§ Document section:
************
Hi,

I got interested in your post - I'm in the planning stage of a system just like yours: 
AxKit as a front delivery toolkit and a custom application server as a business logic 
backbone.
Is Storable fast enough for complex data structures returned from the RMI/RPC calls - 
results from database queries, complex hashes, etc?
I guess the app server servers some bean-like perl modules - do you have a 
standartized skeleton for perl modules turning them into "Perl beans"? I've met some 
very old projects in cpan that had done some work in the bean direction.

Are you planning to release the app server as open source ;))

Pavel
  ----- Original Message ----- 
  From: Tom Howe 
  To: Robin Berjon 
  Cc: brian wheeler ; [EMAIL PROTECTED] 
  Sent: Tuesday, February 04, 2003 5:30 PM
  Subject: Re: AxKit for web applications


  Here at Deluxe Media Services we use AxKit at the front end (on our 
  webservers) and a custom perl application server sitting behind to handle 
  all our business logic. All database queries, data munging, session 
  handling etc is handled on the application servers. 

  Every page requested is based on the same fundamental XSP page that 
  forges a connection with the application server. Additional XSP components 
  are then included where required to provide functionality on a web page.
************
§ Job A: Please copy, word for word, the listing lines from the one containing "Status Perkara (1243, 260)" down to the one containing "thriller [thriller (299 items)] (17, 2455)", including both of those lines.
The email above and the listing that follows are unrelated to each other.

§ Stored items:
************
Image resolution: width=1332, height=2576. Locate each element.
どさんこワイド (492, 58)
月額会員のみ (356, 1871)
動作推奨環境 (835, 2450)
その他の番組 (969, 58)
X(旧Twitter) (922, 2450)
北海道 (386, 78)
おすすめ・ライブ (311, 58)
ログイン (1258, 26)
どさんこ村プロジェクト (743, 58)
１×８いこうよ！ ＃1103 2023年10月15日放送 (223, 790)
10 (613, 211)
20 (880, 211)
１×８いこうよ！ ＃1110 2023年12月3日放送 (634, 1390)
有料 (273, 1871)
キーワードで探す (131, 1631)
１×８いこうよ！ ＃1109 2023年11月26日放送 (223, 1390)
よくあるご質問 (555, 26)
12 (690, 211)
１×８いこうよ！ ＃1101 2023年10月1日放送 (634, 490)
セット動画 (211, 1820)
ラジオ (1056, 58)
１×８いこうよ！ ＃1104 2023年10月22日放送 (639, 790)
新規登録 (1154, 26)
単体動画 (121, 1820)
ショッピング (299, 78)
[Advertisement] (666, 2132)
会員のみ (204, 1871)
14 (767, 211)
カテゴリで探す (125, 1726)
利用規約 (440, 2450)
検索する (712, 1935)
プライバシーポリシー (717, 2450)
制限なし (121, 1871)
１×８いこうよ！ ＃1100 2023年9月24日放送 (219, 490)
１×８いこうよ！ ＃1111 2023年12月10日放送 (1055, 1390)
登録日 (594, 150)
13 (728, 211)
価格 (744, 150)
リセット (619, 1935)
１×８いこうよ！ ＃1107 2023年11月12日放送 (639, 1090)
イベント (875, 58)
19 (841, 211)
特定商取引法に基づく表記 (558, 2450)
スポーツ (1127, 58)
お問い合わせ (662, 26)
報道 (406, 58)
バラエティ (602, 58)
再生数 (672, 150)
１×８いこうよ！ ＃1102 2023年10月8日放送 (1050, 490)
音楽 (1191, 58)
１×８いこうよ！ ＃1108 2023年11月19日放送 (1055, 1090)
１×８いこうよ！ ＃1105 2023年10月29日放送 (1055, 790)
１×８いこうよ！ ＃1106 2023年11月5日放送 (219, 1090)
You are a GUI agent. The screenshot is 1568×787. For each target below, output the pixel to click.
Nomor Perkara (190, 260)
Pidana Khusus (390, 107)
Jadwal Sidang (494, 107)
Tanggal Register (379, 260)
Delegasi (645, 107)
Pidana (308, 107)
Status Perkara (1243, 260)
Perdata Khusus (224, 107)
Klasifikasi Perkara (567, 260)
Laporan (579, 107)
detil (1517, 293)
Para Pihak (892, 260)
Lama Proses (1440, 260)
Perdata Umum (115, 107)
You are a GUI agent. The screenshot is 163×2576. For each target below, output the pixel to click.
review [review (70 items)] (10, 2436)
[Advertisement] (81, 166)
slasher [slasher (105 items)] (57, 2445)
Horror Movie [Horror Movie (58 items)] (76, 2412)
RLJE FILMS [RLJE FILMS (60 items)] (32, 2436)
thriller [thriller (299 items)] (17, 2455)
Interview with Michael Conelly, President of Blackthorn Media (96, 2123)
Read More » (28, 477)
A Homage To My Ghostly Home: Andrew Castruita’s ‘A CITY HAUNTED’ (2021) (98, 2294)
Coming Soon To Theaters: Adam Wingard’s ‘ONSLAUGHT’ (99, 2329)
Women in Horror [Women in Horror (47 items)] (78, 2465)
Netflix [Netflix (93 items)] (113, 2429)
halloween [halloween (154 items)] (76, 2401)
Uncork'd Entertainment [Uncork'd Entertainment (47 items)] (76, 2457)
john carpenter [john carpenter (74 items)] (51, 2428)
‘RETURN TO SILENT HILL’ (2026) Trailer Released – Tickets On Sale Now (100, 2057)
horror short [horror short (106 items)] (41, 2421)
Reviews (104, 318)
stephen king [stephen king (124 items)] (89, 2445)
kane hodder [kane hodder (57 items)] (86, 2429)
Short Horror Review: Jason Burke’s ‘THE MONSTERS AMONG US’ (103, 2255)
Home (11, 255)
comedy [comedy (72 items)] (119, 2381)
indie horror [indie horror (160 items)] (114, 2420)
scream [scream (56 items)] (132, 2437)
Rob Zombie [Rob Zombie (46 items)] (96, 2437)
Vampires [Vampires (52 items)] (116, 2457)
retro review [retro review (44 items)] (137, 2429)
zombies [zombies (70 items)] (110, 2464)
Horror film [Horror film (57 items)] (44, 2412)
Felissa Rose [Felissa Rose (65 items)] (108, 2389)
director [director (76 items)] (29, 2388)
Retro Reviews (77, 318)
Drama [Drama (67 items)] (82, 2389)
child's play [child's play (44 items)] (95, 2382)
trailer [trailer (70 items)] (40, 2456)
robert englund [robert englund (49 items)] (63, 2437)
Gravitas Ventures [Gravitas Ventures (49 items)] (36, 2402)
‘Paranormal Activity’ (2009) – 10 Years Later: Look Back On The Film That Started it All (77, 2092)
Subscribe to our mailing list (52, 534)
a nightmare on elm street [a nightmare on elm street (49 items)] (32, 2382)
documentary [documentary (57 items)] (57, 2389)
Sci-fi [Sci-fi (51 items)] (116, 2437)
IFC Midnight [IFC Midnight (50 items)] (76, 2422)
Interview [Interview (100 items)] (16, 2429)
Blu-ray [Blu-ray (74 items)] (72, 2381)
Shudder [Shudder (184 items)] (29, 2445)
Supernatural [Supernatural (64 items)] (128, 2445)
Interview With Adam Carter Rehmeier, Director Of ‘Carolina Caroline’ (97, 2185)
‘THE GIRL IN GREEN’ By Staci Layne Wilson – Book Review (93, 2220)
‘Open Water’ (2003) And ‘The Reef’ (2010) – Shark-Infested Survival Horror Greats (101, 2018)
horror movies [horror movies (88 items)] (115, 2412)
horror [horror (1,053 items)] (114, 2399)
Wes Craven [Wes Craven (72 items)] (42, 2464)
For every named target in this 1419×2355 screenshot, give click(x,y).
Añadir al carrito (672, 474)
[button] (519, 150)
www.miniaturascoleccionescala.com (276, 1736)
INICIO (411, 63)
************
§ Job B: According to the email, where does Deluxe Media Services use AxKit?

§ Problem solution A:
Status Perkara (1243, 260)
Perdata Khusus (224, 107)
Klasifikasi Perkara (567, 260)
Laporan (579, 107)
detil (1517, 293)
Para Pihak (892, 260)
Lama Proses (1440, 260)
Perdata Umum (115, 107)
You are a GUI agent. The screenshot is 163×2576. For each target below, output the pixel to click.
review [review (70 items)] (10, 2436)
[Advertisement] (81, 166)
slasher [slasher (105 items)] (57, 2445)
Horror Movie [Horror Movie (58 items)] (76, 2412)
RLJE FILMS [RLJE FILMS (60 items)] (32, 2436)
thriller [thriller (299 items)] (17, 2455)

§ Problem solution B: At the front end, on its webservers.